Getoonde passage:
*-*-*

4. Kleur & waterkwaliteit
Kleuren vervagen onderwater doordat deeltjes het licht verspreiden en absorberen. Dit heeft soms een zodanig effect op de zichtbaarheid van kleur dat het verschil in kleurstoon (soort kleur) met de omgeving minder relevant is dan het verschil in kleurtint (lichtheid kleur). We weten dat:
- bij helder water de meeste kleuren het langst zichtbaar zijn (spelen met kleur)
- bij (echt) troebel water kleuren als rood, oranje en geel al gauw ‘vergrijzen’
- je in (echt) troebel water beter met hele donkere of lichte tinten kunt werken (spelen met contrast)
Hetzelfde geldt voor situaties waar door andere reductiefactoren (obstakels, golfslag, bewolking…) weinig licht (en dus kleur) het water binnenkomt. Heel donker of heel licht aas, onafhankelijk van de kleur, is dan een redelijk alternatief om contrast en daarmee zichtbaarheid te verhogen.
Wat ook interessant is om hier te vermelden is dat bij troebel water de kleur betekenis heeft. Naast dat het ‘troebel zijn’ aangeeft dat licht (en dus kleur) minder diep reikt, geeft de kleur van het water nog een ander geheim prijs. Het verraad namelijk welk spectrum van licht nog onder water aanwezig is. Zoals al eerder aangaf: we zien wat overblijft! Bij bijvoorbeeld groenig water weten we dus dat daar in ieder geval de groene en gele kleurtonen zichtbaar zullen zijn en bij rood-bruinig water juist meer de warme kleuren zoals rood en oranje.

*-*-*

Vastgelegde gegevens:
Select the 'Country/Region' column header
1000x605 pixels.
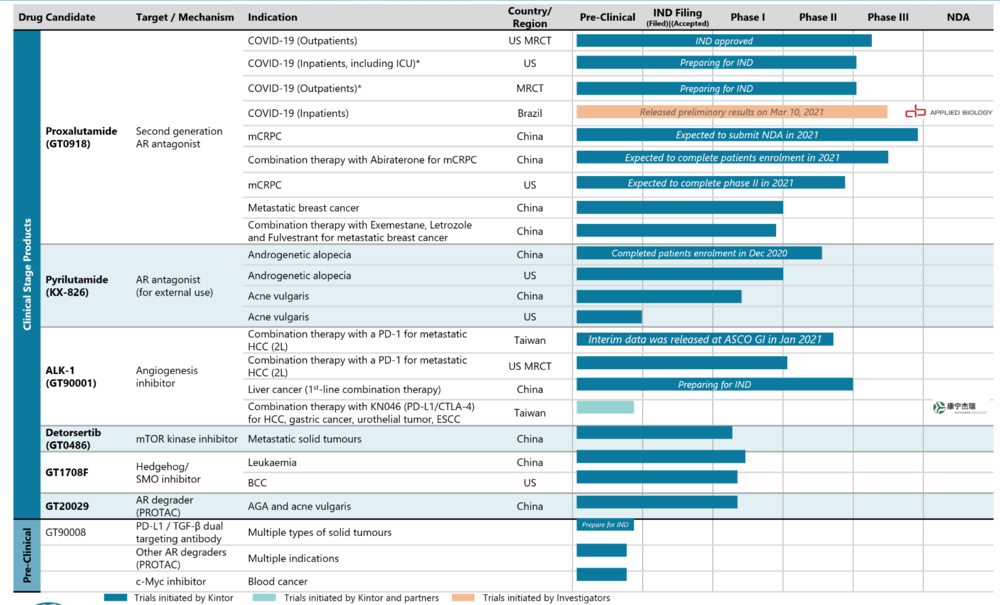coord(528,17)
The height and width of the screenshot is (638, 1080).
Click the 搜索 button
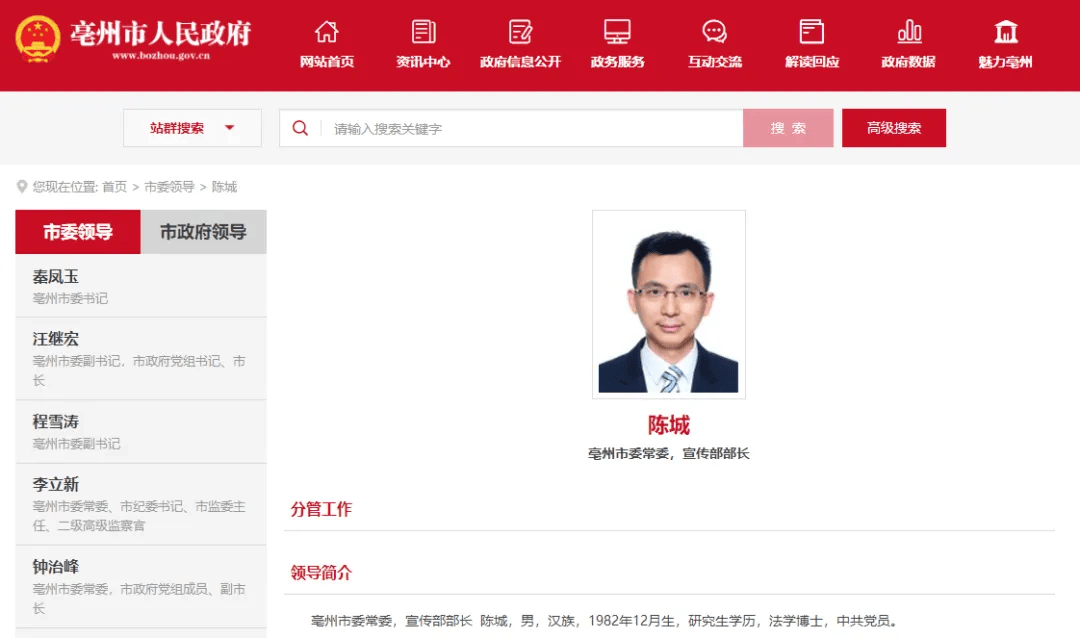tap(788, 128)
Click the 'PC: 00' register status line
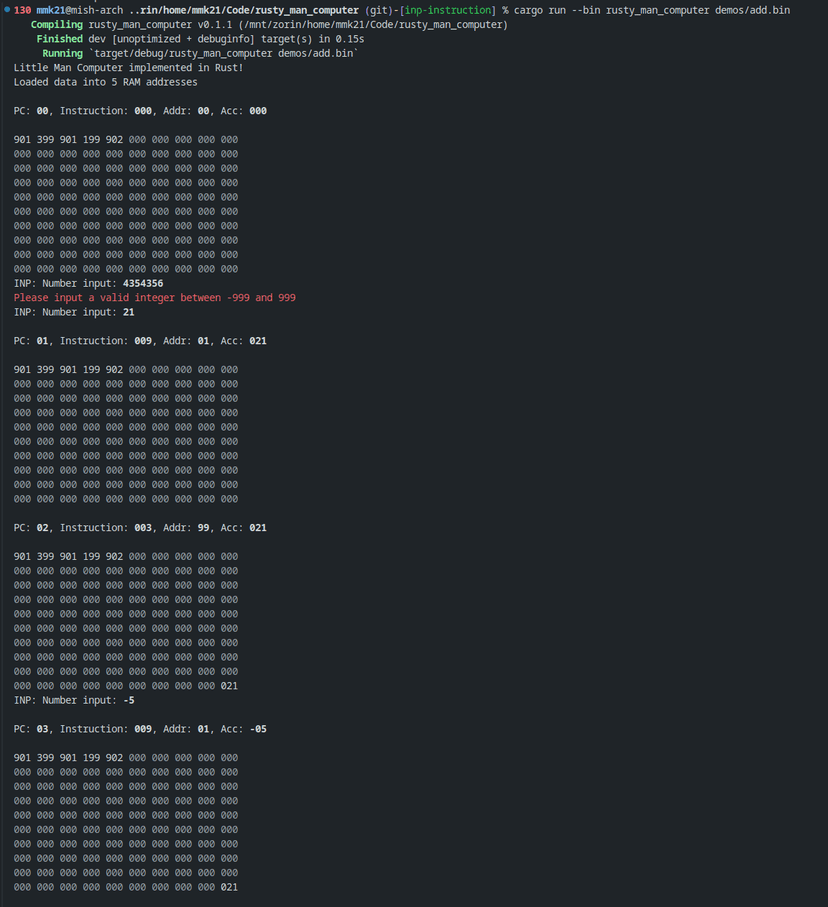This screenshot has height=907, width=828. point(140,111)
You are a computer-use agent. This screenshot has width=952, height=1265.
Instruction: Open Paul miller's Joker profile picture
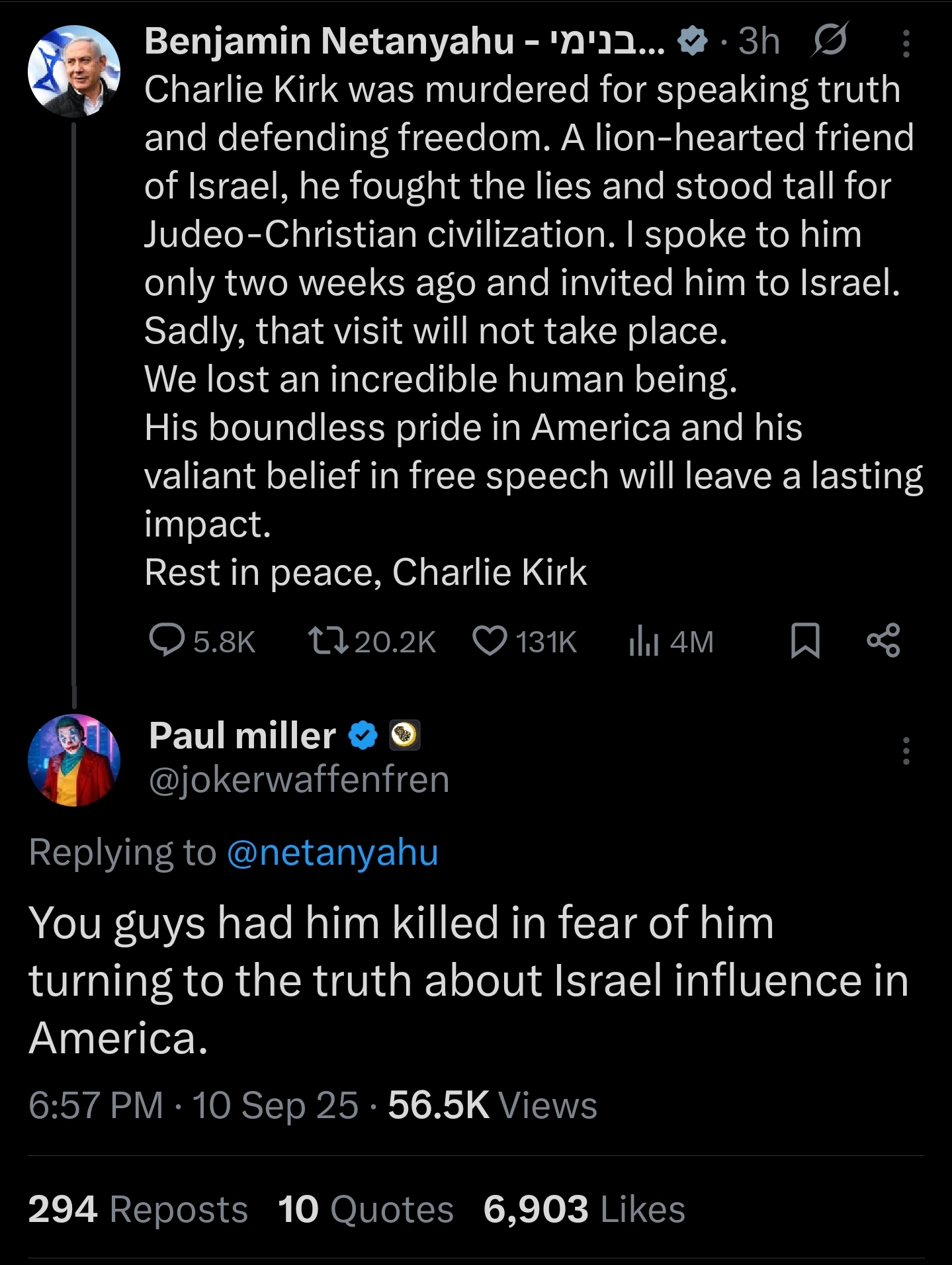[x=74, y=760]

*-*-*

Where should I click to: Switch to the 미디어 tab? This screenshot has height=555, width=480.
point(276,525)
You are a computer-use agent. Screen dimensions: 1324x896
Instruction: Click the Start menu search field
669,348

*-*-*

Opdracht 1: Welke kleuren raken volgens de passage over kleur en waterkwaliteit in echt troebel water al snel 'vergrijsd'?
Opdracht 2: Kopieer uit de passage over kleur en waterkwaliteit het stuk van "Hetzelfde geldt voor" tot en met "zichtbaarheid te verhogen.".

Verwacht resultaat 1: Rood, oranje en geel.

Verwacht resultaat 2:
Hetzelfde geldt voor situaties waar door andere reductiefactoren (obstakels, golfslag, bewolking…) weinig licht (en dus kleur) het water binnenkomt. Heel donker of heel licht aas, onafhankelijk van de kleur, is dan een redelijk alternatief om contrast en daarmee zichtbaarheid te verhogen.